___ Excerpt provided
QuantumDeviceLib: An API for data processing of quantum integrated circuit

The main design goals of this project are: a) Implement an software API for CRUD b) Ability to move up/down the hierarchy c) Implement a versioning system

We need to install sqlalchemy and pytest. All unit tests should pass before we proceed.

$ py.test

Introduction

A superconducting circuit comprises of qbits and gates which forms the following one-to-many hierarchy.

device -> qubit -> gate

Data Structure

To represent such a hierarchy we need three classes which also corresponds to three SQL tables that has been designed to represent the relationship with bi-directional connections for easy object traversal.

DeviceTable ⇄ QbitVersionedTable ⇄  GateVersionedTable

Let us run an example of device creation. I shall create a device, add qubits, add gates for each qubit, update a qubit,update a gate and delete the table. I shall be displaying the results as seen on a python shell (object addresses will differ from system to system). Please see example.py for reference.

Step 1: Create DeviceTable

We create a device called 7-qbit-prototype with an attached description. Although the name contains seven qubits; we shall attach two qubits to this device. The first qubit shall contain two gates and the second qubit shall contain one gate.

>>> from QuantumDeviceLib.app import *
>>> createDeviceTable("7-qbit-prototype","A 7 qbit prototype chip")

The rows of devicetable become:

id	device_id	device_desc
1	7-qbit-prototype	A 7 qbit prototype chip

Step 2: Read DeviceTable

We shall now use ListDeviceTable() which returns the list of all devices in the table.

>>> devices=ListDeviceTable()
>>> devices
[<QuantumDeviceLib.app.DeviceTable object at 0x10df474d0>]

Step 3: Add Qbits

We add two qbits with different parameters to the first device.

>>> createQbitVersionedTable(2.3,1.2,1.4,device=devices[0])
>>> createQbitVersionedTable(2.4,1.3,1.5,device=devices[0])

This creates the following rows in qbitversionedtable table

id	version_id	device_id	qbit_counter	resonance_freq	t1	t2
1	1	1	0	2.3	1.2	1.4
2	1	1	1	2.4	1.3	1.5

The qbit_counter is a proxy for "qubit IDs that have per-device-scope". This if we add a new device ; then it's first qubit will have qbit_counter=0

The version_id is always 1 unless we choose an update for a particular row. This is when it appends a new row (doesn't delete the old row) and marks the new row as old version_id plus one.

Step 4: Read QbitVersionedTable

We shall now use ListQbitVersionedTable() which returns the list of all qbits in the table.

>>> qbits=ListQbitVersionedTable()
______
Exercises to complete
- 1) Name every function that the QuantumDeviceLib walkthrough calls in its Python shell lines.
- 2) Pick up the QuantumDeviceLib walkthrough right after its last shell line and carry it forward.
___ Provided material
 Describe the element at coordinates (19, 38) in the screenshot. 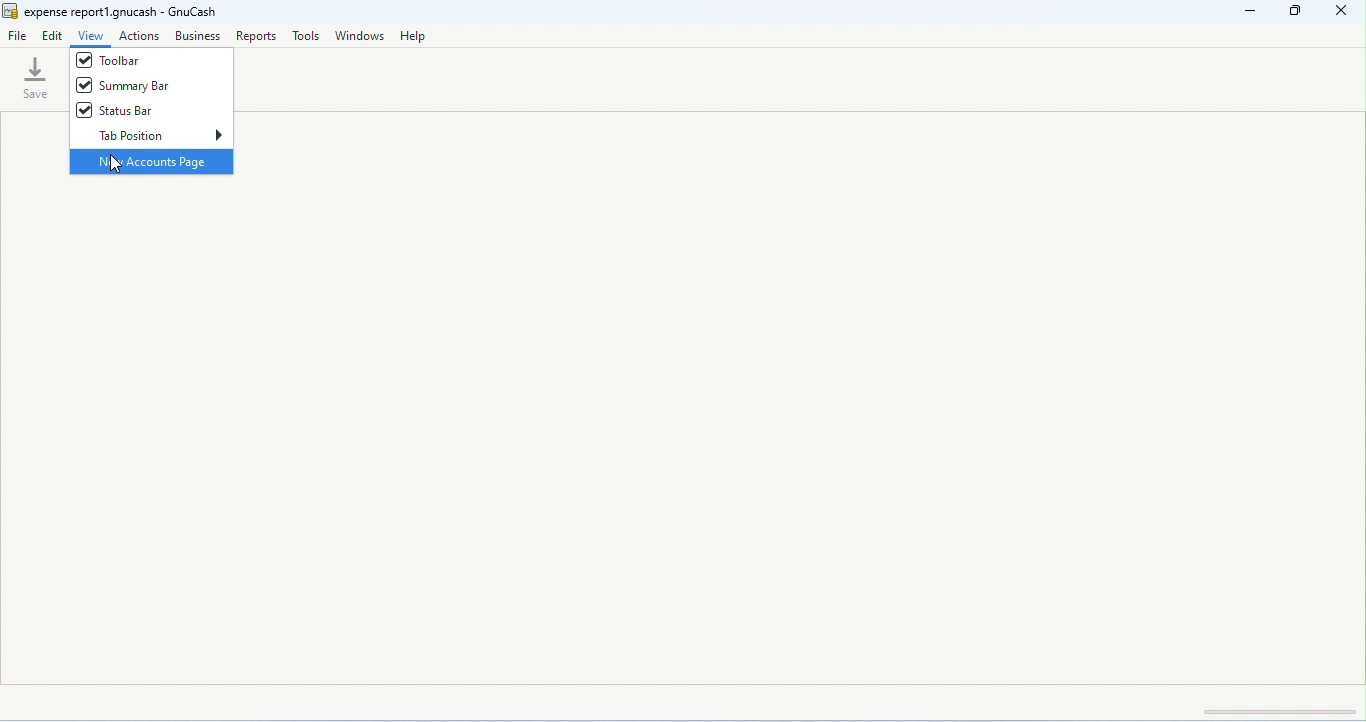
______
Answers to the problems
- 1) createDeviceTable, ListDeviceTable, createQbitVersionedTable, ListQbitVersionedTable

- 2)
>>> qbits
[<QuantumDeviceLib.app.QbitVersionedTable object at 0x10df5b850>, <QuantumDeviceLib.app.QbitVersionedTable object at 0x10df5bbd0>]
>>>

Clearly we see the two qbits that have been added to the table.

Step 5: Add Gates

We now add two gates to the first qbit and one gate to second qbit.

>>> createGateVersionedTable("+X/2",1,1.2,3.14,qbit=qbits[0])
>>> createGateVersionedTable("-Y/2",1,1.2,3.14,qbit=qbits[0])
>>> createGateVersionedTable("+X/2",2,1.3,1.2,qbit=qbits[1])

Thus the rows of gateversionedtable becomes:

id	version_id	gate_id	qbit_id	amp	width	phase
1	1	+X/2	1	1.0	1.2	3.14
2	1	-Y/2	1	1.0	1.2	3.14
3	1	+X/2	2	2.0	1.3	1.2

The version_id is always 1 unless we choose an update for a particular row. This is when it appends a new row (doesn't delete the old row) and marks the new row as old version_id plus one.

Step 6: Read GateVersionedTable

>>> gates=ListGateVersionedTable()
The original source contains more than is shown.